A reconnaissance study was set up and data on precipitation, pan-evaporation, ground water levels and river water levels were collected to study the flow characteristics and storage of the Bika catchment, a small subcatchment of the Kapuas river on West-Kalimantan, Indonesia. This research contributes to the understanding of the hydrological interactions between wetlands, peat areas and rivers.
Hydro(geo)logical flow characteristics of the Bika catchment, a subcatchment of the Kapuas river, Indonesia A reconnaissance study
Supervisors: Roel Dijksma (WUR), Henny van Lanen (WUR), Gusti Anshari (UNTAN)

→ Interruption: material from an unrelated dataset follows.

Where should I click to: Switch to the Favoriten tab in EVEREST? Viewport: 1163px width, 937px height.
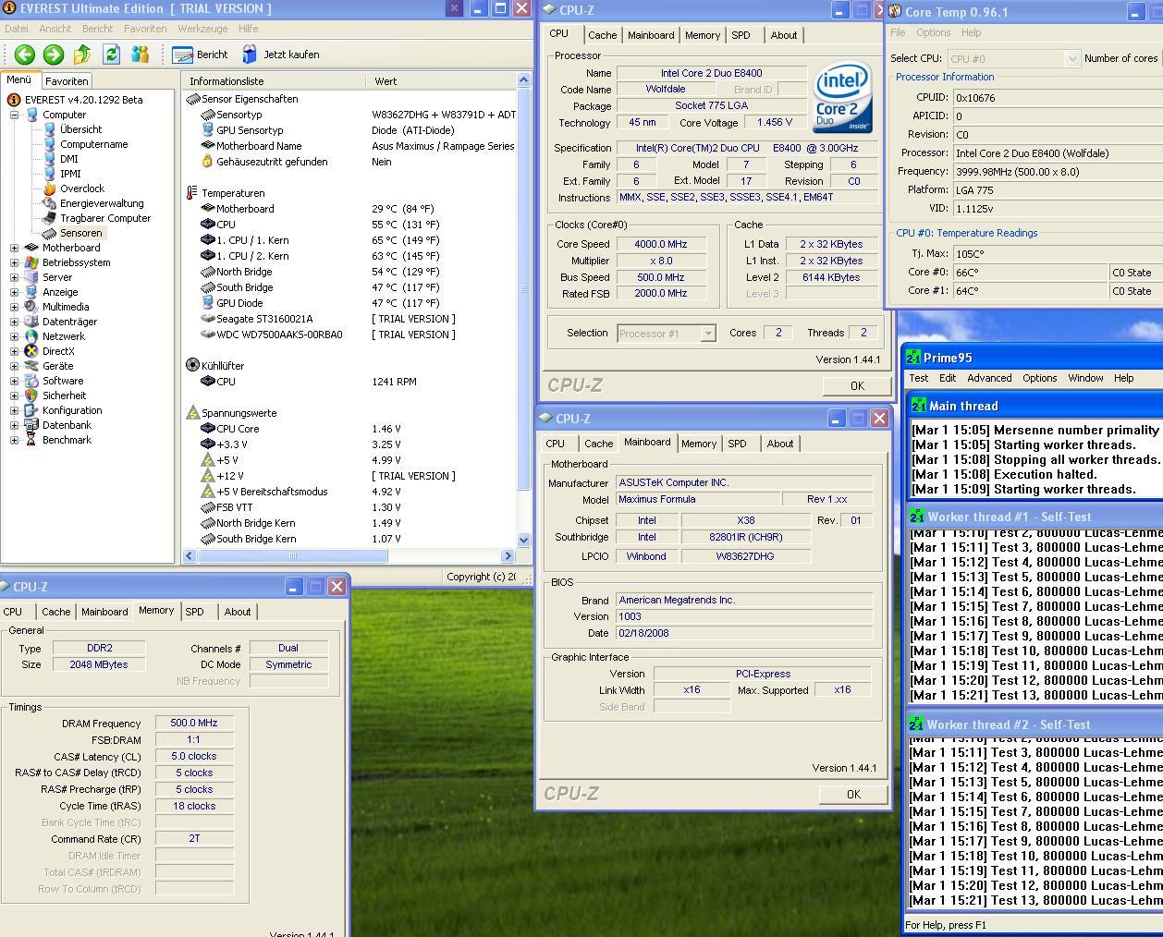coord(67,80)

In the Bika catchment, a small subcatchment of the Kapuas river in Indonesia, the hydro(geo)logical flow characteristics and water balance have been studied. The Kapuas river stretches over 1100 km and is the world's longest river on an island. Very few studies have focussed on the hydrology of peatland forests and even fewer on the peatlands in the Kapuas basin. A field reconnaissance took place to select an accessible, forested, peatland area as a small catchment, representative for the Kapuas basin. This research contributes to the understanding of the hydrological interactions between wetlands, peat areas and rivers. Based on the criteria, the Bika catchment was selected as the most representative subcatchment. From September 16th until December 16th 2013 a field campaign was set up to collect data on precipitation, pan-evaporation, ground water levels and river water levels. Spatial distribution of precipitation was measured by 10 rain gauges and interpolated by IDW. Actual evapotranspiration is calculated from pan-evaporation, whereas ground water levels were monitored by piezometers. The discharge of the river is derived by measuring the streambed profile at several locations, water level and velocity measurements. The Q-h relation showed a hysteresis loop, with both high and low discharges for high water levels, due to the backwater influence of the Kapuas on the Bika. From these data the water balance was calculated, with a precipitation amount of 823 mm, actual evapotranspiration of 239 mm and a total discharge of 776 mm, resulting in a storage change of -192 mm over the period from October 19th until December 14th 2013. The spatial variability in precipitation was high, ranging from 8.8 mm to 109.9 mm for December 9th – 11th, resulting in a possible deviation in the total precipitation amount. Also actual evapotranspiration and total discharge were overestimated due to the spatial variability in the area. Ground water levels, as well as upstream river water levels and visual observations, showed that the area was storing water instead of the negative storage change calculated with the water balance. Storage not only occurred in the soil, but also large areas of forest flooded during high river water levels, with water levels up to 1 m and more in the forest. The areas along the Bika formed large inundation areas to store the water in the Bika catchment.